Mass production of our food has become centralized into a handful of companies. Enter COVID-19 and the economy grinding to a halt. Stay-at-home orders are issued and food processing businesses across the country close their doors due to infections among some of their approximately 880,000 workers. The thing is fruits, vegetables, and farm animals do not stop growing just because the world is under quarantine. One might ask, “Well, why can’t the food just stay on the farms a bit longer?”
If you have ever grown a garden, you know that when the crop is ready to be harvested, it is ready! There is no waiting around. The crops needs to be harvested and eaten or processed for later usage. When growing is consolidated into the hands of large companies and their workers are not available to perform the harvest or the processing plants are not operational, the fruits and vegetables will likely rot in the fields.
Meat producers have their own problems with delays. Their processing industry (slaughter houses) have become centralized in a handful of companies and those companies have standardized their processes. For example, they require a certain weight of an animal for the machinery to operate efficiently. If the animals are not taken to market in a timely fashion, because of say an epidemic, this creates a bottleneck in the supply chain.
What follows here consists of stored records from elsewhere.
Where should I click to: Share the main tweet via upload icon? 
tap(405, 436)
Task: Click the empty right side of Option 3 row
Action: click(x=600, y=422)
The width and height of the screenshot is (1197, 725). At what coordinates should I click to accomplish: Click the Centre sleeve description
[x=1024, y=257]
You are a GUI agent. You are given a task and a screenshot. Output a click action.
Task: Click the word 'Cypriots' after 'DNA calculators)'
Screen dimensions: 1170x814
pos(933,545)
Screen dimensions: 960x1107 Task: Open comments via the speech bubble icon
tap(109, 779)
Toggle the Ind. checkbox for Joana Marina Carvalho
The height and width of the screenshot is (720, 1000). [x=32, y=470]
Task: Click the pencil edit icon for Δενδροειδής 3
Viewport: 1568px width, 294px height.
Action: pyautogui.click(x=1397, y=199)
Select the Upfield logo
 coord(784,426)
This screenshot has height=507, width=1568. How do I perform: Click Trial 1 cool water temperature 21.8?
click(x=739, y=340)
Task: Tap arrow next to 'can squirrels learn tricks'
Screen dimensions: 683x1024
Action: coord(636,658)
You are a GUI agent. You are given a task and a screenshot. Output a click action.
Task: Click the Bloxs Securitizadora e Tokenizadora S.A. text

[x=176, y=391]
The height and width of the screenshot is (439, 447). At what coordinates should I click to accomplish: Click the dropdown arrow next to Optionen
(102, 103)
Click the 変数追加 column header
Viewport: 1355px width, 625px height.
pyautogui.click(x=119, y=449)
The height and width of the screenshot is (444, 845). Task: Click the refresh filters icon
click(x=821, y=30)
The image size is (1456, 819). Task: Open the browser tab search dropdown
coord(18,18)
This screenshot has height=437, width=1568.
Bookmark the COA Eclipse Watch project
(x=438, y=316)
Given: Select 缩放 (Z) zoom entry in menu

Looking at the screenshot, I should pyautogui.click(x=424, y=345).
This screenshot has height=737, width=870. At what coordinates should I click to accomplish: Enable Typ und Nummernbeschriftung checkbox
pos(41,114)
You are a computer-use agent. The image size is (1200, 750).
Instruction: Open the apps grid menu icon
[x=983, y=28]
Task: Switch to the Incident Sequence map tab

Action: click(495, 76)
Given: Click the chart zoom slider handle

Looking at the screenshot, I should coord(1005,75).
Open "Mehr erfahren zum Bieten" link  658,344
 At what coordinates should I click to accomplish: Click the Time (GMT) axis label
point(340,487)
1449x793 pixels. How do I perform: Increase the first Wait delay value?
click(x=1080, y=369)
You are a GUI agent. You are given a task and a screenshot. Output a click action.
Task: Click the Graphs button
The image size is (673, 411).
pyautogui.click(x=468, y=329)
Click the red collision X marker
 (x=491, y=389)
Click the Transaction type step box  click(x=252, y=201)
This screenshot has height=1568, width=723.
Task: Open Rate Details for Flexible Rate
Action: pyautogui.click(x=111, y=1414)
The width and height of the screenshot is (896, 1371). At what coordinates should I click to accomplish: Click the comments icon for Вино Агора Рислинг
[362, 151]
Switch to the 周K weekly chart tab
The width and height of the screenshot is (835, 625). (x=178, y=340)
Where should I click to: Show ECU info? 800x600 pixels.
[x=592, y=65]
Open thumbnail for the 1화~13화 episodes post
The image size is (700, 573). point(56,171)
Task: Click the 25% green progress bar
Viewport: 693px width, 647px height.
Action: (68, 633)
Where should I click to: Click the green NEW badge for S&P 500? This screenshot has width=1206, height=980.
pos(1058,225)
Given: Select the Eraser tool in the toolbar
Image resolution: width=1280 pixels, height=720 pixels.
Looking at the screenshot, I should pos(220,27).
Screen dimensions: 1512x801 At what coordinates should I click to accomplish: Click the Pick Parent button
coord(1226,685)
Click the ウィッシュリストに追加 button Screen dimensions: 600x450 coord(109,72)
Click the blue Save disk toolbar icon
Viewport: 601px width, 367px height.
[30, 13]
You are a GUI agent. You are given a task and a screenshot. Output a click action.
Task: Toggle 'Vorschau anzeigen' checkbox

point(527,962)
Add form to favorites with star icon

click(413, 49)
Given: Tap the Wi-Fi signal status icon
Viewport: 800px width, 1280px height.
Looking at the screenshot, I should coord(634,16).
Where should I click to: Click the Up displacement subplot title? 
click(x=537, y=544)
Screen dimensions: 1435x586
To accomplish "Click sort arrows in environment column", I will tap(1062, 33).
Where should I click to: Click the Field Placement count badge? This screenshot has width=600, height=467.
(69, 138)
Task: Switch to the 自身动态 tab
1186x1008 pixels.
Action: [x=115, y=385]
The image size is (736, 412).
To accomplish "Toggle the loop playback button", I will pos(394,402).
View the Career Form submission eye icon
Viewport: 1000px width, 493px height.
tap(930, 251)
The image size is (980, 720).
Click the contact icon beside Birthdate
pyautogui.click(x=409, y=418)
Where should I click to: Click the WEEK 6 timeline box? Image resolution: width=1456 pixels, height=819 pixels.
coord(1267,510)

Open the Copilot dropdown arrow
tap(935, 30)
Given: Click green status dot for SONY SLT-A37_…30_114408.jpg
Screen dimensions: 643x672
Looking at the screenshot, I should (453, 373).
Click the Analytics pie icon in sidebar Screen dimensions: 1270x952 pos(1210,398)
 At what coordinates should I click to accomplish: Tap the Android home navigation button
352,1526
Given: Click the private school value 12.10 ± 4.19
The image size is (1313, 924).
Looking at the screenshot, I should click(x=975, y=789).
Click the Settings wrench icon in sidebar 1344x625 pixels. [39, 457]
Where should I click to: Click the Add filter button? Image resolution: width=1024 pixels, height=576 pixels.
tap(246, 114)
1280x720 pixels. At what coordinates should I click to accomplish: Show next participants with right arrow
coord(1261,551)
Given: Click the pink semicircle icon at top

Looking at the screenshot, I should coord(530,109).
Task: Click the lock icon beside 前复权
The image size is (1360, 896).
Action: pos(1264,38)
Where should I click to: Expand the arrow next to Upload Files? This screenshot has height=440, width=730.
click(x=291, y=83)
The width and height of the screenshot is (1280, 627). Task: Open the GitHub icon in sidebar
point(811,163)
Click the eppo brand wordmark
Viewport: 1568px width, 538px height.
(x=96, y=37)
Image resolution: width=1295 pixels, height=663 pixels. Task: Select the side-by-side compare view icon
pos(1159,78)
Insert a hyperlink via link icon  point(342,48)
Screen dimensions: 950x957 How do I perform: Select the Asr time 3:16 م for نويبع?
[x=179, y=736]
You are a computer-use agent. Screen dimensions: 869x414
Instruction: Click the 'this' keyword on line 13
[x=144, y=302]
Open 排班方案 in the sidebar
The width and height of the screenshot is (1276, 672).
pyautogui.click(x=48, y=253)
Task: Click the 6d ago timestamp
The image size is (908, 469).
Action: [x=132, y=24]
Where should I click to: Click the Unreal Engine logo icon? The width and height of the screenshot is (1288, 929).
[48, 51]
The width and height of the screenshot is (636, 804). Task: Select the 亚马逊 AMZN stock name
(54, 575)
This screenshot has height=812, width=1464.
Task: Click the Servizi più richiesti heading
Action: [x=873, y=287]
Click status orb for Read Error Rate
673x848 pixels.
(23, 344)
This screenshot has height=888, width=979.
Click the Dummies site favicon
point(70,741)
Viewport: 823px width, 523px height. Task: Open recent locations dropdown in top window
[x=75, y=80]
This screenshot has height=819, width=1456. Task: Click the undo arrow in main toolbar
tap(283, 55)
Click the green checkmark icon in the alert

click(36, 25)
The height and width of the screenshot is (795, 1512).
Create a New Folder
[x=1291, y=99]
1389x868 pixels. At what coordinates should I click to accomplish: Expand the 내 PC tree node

As the producers wait for the packing houses to come back online, the animals they are currently raising will become too large for the machinery. Thus, the packing houses will not accept them. Add to the situation, these handful of large processing companies have forced smaller local processors out of the business due to inefficiencies of operation precisely because they are smaller.
In the United States, roughly 75% of all pork is processed by four companies. And roughly 60% of all carrots are grown by one company. Fortunately, here in Appalachia de-centralized and more local farm-to-table independent operations are encouraged and supported by groups like Appalachian Sustainable Agriculture Project, Carolina Farm Stewardship Association, Buncombe Country Farmland Preservation Program, and Mountain Valleys Resource Conservation and Development.
We have a great deal for which to be thankful. However, local independent farmers cannot feed the entire community. There simply are not enough people who have the knowledge and energy and can afford to do so. The entire food supply business model needs to be re-envisioned with less consolidation which, of course, means all of our food will cost more. Our priorities need to be reassessed. Food supplies should be local to the area across the entire world. Just my thoughts of the day . . .
And yes, we have “weeds” in the orchard and “weeds” in the blueberries! Mowing them down is simply not a priority at this time of the year!